ANALYSIS: Iran's Airstrikes Have Destroyed its Aviation Industry

BY LUKAS WOERNER Published on April 16, 2024 1 COMMENTS

In the latter part of 2023 — and early part of 2024 — tensions across the Middle East have escalated. This has extended beyond traditional diplomatic differences, transforming into armed, violent conflicts. As a result, major changes have hit the aerospace industry, raising questions about the role of aviation in these contested areas.


Although the initial conflict in the region pertains to internal conflict between the State of Israel and the State of Palestine and their territories (i.e. Gaza), recent involvement of other states and proxy conflicts leave the situation on the brink of an international war. One such actor is the Islamic Republic of Iran, which recently launched airstrikes in Israel after suspected Israeli-backed airstrikes targeted the Iranian embassy in Syria.



Iran Air Airbus A330
Photo: AeroXplorer | Lukas Wu


Although motives for the airstrikes in Israel remain complicated, commercial aviation has shifted greatly as a result. In April 2024, German aviation moguls Lufthansa continued to suspend commercial airline activities in the country, including at Imam Khomeini International Airport (IKA) in Tehran. Local Iranian news have established a no-fly zone above Tehran, authorizing it for the use of Iranian military aircraft. Austrian Airlines is the only other Western airline that has been flying into Tehran.
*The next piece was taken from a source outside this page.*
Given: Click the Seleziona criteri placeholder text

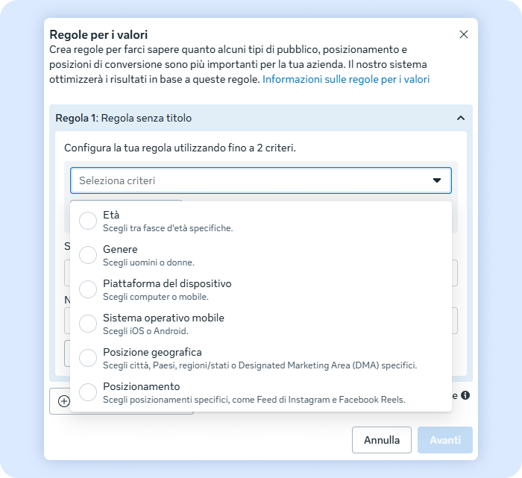Looking at the screenshot, I should (117, 180).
Although Iran has a population of 85 million — around the same as Germany — the economy has remained mainly isolated from foreign markets. Since the change of political power in 1979, the once very industrial and international trade-based economy domesticated most of its industries and pulled out of foreign organizations.


The domestic economy continues to grow in Iran, but repeated international conflicts and ideological differences have kept the country's international footprint relatively modest. Many foreign sanctions have limited domestic industries from acquiring certain foreign materials, making a fully domestic airline industry difficult to grow. As a result, only 21 airlines fly to the country, and only 171 Iranian airplanes remain functional.




Iran Air Airbus A300
Photo: AeroXplorer | Ricardo Mungarro


The cost of flying has risen in recent years, as labor costs, fuel costs, and other fees have risen seemingly exponentially. In Iran, plane tickets have risen 30% as a result, making any domestic tourism growth plans incredibly hard to scale. Additionally, transportation safety standards are incredibly perilous, with repeated terrorist attacks and foreign military conflicts occurring throughout the country for decades.
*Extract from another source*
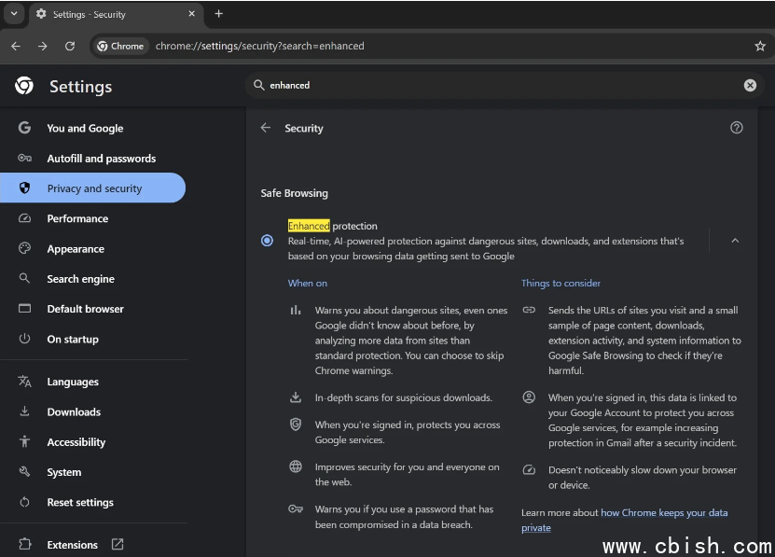Click the Chrome logo beside Settings title
The height and width of the screenshot is (557, 775).
[24, 86]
As of 2024, flight routes between the West and the East remain contested through these no-fly areas, as parts of Russia, Ukraine, Iran, Armenia, Azerbaijan, and Afghanistan all contain locations with zero commercial flights.


As part of Lufthansa's cease of flights, Western air presence in the Middle East remains minimal, as Middle East-based carriers continue to dominate both domestic and international flights in the region. As these cash-rich airlines continue to reinvest in their offerings, it would be no surprise if their presence will be seen in emerging markets.